**Exercise directions:** Instruction for the data below: set down exactly the lines from the line with "The height and width of the screenshot is (1307, 2576)." to the line with "Open the Intercom", inclusive, and no others.

========

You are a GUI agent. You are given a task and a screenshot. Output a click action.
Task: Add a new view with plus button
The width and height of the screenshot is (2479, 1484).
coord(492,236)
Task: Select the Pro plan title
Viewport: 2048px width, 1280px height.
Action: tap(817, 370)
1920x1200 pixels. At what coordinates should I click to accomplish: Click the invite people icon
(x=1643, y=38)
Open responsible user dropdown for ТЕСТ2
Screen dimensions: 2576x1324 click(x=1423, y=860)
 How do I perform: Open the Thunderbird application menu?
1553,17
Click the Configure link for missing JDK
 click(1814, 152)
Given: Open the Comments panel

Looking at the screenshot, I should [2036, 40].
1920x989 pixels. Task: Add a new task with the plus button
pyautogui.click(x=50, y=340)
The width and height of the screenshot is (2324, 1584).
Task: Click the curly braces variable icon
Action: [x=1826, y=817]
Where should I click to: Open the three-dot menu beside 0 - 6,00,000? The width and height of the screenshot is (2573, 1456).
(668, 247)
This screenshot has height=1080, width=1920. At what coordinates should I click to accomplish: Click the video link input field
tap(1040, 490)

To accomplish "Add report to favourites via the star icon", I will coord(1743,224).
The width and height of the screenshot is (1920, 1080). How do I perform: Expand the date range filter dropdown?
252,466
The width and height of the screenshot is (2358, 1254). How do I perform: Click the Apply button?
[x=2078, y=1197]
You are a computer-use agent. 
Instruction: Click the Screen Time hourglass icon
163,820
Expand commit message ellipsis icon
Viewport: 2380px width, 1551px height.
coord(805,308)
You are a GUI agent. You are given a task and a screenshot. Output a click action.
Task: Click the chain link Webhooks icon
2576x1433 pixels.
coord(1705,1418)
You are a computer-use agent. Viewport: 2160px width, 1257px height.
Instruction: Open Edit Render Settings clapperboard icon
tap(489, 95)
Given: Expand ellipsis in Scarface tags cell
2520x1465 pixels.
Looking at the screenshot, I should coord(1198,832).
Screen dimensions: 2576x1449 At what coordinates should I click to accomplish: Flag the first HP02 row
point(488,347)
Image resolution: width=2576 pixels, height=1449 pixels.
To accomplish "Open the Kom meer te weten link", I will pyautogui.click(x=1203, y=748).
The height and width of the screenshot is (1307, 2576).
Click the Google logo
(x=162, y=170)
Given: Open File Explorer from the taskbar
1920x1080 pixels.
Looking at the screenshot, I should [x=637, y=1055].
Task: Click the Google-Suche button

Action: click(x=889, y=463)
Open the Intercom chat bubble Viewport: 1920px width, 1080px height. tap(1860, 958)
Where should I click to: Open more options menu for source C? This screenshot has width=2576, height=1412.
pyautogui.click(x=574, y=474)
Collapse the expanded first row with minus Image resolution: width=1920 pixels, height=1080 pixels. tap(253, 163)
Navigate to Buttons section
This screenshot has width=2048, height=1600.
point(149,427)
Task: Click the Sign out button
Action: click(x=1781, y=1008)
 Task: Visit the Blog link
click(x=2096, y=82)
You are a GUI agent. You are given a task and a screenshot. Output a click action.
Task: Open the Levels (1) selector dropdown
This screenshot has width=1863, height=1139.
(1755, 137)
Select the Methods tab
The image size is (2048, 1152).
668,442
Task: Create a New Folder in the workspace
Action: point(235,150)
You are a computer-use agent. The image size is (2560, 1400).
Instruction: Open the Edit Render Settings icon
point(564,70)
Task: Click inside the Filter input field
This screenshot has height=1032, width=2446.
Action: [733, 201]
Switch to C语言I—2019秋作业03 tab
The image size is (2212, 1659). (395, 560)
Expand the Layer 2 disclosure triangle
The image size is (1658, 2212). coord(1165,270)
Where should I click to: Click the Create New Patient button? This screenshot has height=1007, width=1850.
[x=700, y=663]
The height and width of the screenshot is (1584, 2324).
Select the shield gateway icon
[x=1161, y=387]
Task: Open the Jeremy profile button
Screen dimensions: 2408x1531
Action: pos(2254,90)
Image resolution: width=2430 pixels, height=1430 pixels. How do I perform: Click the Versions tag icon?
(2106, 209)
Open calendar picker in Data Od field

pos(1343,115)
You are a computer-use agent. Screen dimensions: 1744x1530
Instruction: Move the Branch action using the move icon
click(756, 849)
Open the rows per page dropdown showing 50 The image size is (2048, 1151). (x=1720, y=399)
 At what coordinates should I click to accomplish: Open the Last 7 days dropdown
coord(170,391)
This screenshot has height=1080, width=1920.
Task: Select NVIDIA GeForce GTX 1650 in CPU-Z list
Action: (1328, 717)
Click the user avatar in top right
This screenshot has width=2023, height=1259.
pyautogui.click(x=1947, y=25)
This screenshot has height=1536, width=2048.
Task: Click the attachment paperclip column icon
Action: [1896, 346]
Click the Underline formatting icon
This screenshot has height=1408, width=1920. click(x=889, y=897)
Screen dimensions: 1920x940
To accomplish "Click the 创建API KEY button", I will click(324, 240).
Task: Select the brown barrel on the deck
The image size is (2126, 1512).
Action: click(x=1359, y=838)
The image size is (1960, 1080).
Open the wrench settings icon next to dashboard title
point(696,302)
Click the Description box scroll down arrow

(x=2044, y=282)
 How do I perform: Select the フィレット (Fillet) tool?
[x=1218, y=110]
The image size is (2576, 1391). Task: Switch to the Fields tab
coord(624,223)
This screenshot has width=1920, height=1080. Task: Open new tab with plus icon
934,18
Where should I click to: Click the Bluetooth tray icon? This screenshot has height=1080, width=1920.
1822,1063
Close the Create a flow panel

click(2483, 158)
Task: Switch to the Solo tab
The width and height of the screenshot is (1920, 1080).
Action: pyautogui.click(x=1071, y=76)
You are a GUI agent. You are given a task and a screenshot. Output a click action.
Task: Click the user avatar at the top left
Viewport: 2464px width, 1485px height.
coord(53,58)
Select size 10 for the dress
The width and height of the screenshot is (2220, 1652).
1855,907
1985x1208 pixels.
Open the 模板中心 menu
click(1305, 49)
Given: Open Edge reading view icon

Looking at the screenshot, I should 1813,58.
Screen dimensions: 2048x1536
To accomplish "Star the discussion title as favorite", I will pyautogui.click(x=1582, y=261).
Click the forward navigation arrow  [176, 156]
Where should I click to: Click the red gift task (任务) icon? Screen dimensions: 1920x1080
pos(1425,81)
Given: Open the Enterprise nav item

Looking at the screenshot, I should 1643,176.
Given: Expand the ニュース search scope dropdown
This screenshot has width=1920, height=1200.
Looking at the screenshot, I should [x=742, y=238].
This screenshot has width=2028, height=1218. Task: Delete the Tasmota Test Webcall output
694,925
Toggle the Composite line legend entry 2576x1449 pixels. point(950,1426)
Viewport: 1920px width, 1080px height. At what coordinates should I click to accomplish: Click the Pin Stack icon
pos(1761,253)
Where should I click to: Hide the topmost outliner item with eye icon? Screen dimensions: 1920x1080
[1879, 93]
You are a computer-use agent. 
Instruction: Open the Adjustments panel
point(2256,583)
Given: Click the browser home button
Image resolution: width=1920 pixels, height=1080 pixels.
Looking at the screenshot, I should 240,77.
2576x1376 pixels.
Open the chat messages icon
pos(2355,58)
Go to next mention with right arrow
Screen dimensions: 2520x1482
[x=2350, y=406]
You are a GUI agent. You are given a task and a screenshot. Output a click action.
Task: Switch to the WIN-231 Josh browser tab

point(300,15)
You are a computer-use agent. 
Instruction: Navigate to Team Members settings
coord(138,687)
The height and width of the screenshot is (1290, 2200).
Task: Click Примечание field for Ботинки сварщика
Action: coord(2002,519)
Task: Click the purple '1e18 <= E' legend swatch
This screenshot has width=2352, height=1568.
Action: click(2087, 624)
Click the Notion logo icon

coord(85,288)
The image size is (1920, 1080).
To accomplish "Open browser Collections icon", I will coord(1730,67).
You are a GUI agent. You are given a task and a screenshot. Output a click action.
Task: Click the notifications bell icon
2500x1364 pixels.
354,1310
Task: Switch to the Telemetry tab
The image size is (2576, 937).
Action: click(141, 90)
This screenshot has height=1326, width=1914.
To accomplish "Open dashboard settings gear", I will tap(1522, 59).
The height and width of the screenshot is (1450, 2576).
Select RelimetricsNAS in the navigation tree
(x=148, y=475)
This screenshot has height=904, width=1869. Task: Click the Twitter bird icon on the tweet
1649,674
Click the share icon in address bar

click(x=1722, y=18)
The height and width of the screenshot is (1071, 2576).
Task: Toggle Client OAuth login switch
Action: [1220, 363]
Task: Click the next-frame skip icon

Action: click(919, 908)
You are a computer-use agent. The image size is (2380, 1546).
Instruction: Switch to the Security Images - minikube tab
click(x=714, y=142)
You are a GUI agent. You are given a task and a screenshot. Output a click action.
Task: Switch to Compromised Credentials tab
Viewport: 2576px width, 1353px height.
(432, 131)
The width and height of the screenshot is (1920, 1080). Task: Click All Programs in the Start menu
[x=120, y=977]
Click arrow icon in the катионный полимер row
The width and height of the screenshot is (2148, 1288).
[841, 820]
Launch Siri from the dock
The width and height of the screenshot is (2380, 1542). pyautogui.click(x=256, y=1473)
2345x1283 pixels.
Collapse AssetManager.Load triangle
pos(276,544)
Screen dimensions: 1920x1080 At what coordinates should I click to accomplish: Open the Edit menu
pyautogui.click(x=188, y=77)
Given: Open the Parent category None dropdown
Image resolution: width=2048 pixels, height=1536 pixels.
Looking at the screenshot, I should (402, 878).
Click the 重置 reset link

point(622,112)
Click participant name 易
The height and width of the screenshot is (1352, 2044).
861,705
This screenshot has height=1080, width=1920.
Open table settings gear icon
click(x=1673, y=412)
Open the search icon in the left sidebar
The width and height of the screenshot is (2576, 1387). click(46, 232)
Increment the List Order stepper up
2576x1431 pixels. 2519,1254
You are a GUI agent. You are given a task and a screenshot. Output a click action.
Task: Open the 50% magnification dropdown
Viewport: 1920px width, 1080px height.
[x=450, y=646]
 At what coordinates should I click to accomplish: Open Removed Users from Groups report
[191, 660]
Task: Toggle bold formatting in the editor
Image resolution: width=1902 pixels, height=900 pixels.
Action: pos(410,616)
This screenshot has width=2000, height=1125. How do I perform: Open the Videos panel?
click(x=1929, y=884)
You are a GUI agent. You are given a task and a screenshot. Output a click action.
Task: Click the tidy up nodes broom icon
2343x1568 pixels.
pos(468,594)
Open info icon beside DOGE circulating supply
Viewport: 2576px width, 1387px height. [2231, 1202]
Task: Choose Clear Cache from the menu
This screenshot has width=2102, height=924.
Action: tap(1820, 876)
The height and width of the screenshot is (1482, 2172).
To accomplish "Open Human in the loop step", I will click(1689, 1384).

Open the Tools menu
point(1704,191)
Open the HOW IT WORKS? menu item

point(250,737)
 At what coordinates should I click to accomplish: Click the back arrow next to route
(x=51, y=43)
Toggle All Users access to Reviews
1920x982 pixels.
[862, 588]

========

**Your solution:**
The height and width of the screenshot is (1307, 2576).
Click the Google logo
(x=162, y=170)
Given: Open File Explorer from the taskbar
1920x1080 pixels.
Looking at the screenshot, I should [x=637, y=1055].
Task: Click the Google-Suche button

Action: click(x=889, y=463)
Open the Intercom chat bubble Viewport: 1920px width, 1080px height. tap(1860, 958)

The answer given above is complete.